_Work to do_
Revise the entries, starting with the line that contains "Click the error icon next to 053.js" and continuing through the line that contains "will [1063, 227].", by replacing "To accomplish" with "To carry out" and leaving everything else unchanged. Return only those lines.
══ Given data
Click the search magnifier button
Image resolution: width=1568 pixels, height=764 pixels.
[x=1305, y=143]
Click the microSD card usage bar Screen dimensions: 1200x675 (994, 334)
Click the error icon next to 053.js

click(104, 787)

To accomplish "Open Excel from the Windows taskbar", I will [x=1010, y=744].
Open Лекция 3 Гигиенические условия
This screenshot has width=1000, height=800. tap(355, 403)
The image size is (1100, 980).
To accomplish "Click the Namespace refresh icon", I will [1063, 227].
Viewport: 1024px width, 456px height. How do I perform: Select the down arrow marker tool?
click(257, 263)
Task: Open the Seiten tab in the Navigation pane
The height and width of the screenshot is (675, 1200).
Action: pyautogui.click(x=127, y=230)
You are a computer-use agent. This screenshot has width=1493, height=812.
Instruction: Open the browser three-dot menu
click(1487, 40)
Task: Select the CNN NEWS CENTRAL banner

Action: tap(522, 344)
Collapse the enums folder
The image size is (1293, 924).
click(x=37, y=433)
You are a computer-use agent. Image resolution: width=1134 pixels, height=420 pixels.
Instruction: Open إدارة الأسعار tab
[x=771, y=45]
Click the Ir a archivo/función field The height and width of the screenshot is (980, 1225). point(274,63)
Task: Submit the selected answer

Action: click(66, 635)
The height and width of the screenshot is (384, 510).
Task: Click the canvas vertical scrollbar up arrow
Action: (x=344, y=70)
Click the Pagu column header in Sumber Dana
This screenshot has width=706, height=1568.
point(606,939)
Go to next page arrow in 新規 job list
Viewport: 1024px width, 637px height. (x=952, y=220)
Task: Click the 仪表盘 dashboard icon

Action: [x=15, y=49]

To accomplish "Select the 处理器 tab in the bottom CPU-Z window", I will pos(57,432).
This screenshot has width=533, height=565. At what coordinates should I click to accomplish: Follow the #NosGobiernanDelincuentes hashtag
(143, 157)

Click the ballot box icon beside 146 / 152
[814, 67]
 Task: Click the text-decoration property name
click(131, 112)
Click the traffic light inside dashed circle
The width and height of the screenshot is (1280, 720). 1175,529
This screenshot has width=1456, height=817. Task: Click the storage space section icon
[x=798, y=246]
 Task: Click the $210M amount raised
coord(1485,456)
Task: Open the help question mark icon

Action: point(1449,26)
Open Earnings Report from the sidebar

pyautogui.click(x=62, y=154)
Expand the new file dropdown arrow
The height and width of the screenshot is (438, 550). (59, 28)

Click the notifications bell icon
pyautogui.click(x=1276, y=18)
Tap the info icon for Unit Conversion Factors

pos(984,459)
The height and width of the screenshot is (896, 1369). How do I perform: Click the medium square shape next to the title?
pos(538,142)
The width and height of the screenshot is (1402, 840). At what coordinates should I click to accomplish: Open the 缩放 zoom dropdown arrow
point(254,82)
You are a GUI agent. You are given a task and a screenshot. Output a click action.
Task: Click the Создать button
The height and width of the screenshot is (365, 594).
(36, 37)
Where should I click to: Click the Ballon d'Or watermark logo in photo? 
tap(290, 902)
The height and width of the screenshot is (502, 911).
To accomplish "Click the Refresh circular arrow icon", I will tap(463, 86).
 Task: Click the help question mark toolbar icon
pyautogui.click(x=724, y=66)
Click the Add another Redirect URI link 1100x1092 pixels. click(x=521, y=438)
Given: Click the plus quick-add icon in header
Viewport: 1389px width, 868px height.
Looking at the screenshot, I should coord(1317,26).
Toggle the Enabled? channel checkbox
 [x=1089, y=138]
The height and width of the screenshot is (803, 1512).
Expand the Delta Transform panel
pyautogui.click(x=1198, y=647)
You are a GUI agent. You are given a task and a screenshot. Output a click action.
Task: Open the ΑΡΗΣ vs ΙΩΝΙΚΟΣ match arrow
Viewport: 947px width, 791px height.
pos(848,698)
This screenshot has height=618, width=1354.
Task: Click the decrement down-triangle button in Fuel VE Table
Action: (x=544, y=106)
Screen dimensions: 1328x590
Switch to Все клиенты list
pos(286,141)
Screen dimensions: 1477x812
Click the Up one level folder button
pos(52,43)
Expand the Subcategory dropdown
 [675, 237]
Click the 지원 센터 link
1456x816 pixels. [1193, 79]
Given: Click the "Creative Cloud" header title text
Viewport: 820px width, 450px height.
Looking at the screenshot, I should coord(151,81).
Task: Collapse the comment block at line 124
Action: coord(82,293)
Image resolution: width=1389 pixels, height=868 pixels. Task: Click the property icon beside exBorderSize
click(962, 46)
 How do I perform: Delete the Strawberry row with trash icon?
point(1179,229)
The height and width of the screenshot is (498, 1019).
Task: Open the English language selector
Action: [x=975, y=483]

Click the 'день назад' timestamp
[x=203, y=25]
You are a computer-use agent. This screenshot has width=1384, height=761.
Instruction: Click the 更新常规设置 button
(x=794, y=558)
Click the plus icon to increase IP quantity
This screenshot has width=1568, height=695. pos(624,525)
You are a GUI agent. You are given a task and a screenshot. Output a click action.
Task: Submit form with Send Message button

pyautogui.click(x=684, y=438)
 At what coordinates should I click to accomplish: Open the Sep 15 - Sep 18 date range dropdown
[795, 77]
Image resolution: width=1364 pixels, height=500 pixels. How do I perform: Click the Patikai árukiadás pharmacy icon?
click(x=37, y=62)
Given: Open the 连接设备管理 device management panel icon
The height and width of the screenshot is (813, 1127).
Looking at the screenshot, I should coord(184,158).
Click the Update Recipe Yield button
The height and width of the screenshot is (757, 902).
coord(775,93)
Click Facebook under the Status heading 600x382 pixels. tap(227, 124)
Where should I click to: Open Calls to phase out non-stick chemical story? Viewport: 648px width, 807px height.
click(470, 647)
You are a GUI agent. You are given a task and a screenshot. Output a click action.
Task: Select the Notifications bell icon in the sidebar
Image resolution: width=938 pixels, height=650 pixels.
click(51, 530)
════
_Output for this task_
Click the error icon next to 053.js

click(104, 787)

To carry out "Open Excel from the Windows taskbar", I will [x=1010, y=744].
Open Лекция 3 Гигиенические условия
This screenshot has width=1000, height=800. tap(355, 403)
The image size is (1100, 980).
To carry out "Click the Namespace refresh icon", I will [1063, 227].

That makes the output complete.